1. 15
  1.  

  2. 1

    A colleague was asking me about fuzzing, perhaps I should send this to them along with the first part.

    Apropos: is there a good discussion of the differences between fuzzing and Property-Based Testing?

    1. 1

      I don’t think I’ve seen one, but in lieu of something more rigorous, here’s my take. It’s a bit of a fuzzy boundary, but property testing usually:

      • Allows building constrained, but richly typed values (maybe via a newtype)
      • Allows shrinking found examples
      • focusses on the relationionship between input and output (even if it’s it “it acts like this simplified model”)
      • Usually starts with random values from a distribution

      Wheras fuzzing:

      • Usually generates plain bytes
      • Doesn’t usually offer shrinking (but I’d be very happy to be wrong about that)
      • Is usually focussed on finding crashes of some kind
      • Sometimes starts from a set of known examples (eg: a jpeg file for an image loader).
      1. 2

        Doesn’t usually offer shrinking (but I’d be very happy to be wrong about that)
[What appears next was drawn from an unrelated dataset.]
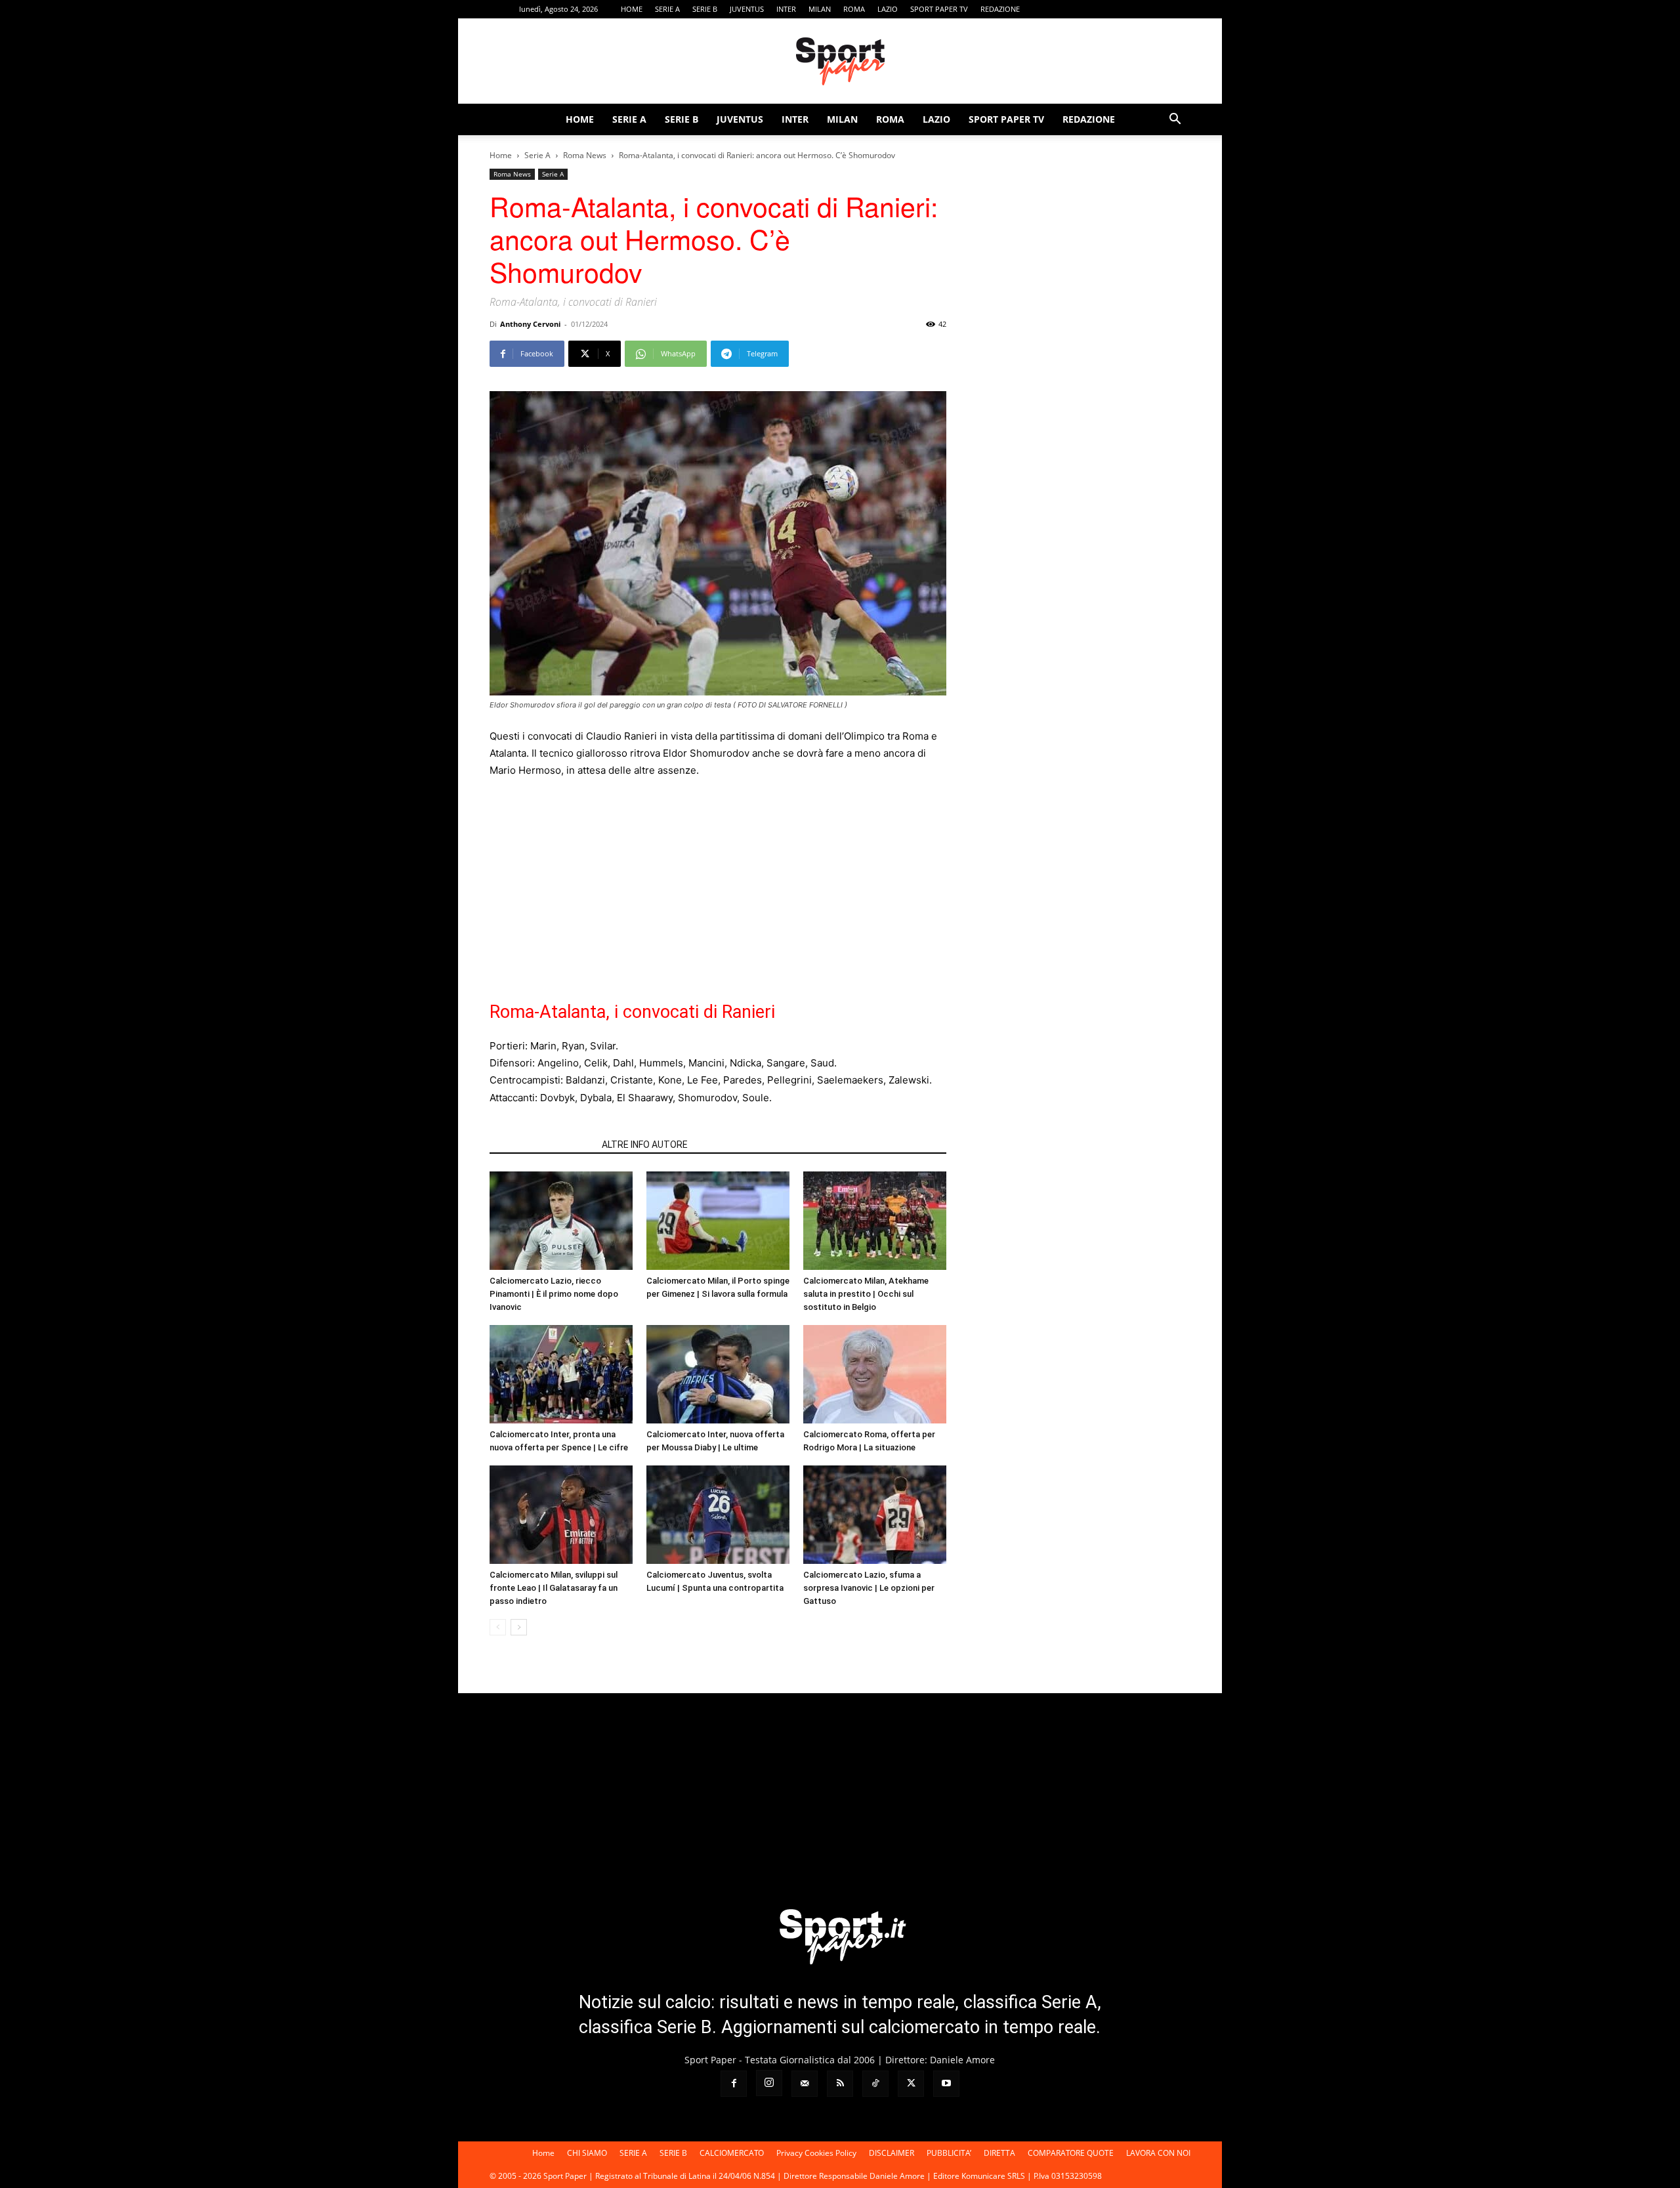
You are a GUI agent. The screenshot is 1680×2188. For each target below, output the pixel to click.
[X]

        Assuming this is the same thing I think libFuzzer does try to do that:

        -reduce_inputs Try to reduce the size of inputs while preserving their full feature sets; defaults to 1.

        https://www.llvm.org/docs/LibFuzzer.html

        1. 2

          The above maches my experience: usually that’s how the two setups look like.

          But I want to argue that these are accidental differences – property-based testing and fuzzing is the same technique, if implemented properly. Specifically, it is possible (and rather easy) to get all of:

          • coverage guided program exploration
          • by a state-of-the-art fuzzing engines (AFL or libfuzzer)
          • using highly structured data as an input (eg, the set of WASM programs which pass validation)
          • with support for shrinking

          The trick is to take raw bytes from fuzzer and use it as a finite PRNG you feed into property-style well-typed generator. This automatically gives you shrinking – by minimizing input raw bytes, you minimize the output well-typed struct.

          I don’t know of a good article describing this perspective abstractly. https://fitzgeraldnick.com/2020/08/24/writing-a-test-case-generator.html is a great concrete implementation.

          And I think the core idea of formulating property-based testing as generated structured outputs from unstructered inputs, getting universal shrinking for free was popularized (and probably invented?) by Python’s hypothesis: https://hypothesis.works/articles/compositional-shrinking/

          1. 1

            But I want to argue that these are accidental differences

            That’s fair. It’s pretty nebulous, really. I feel like the main difference is the perspective, or goals, rather than anything concrete.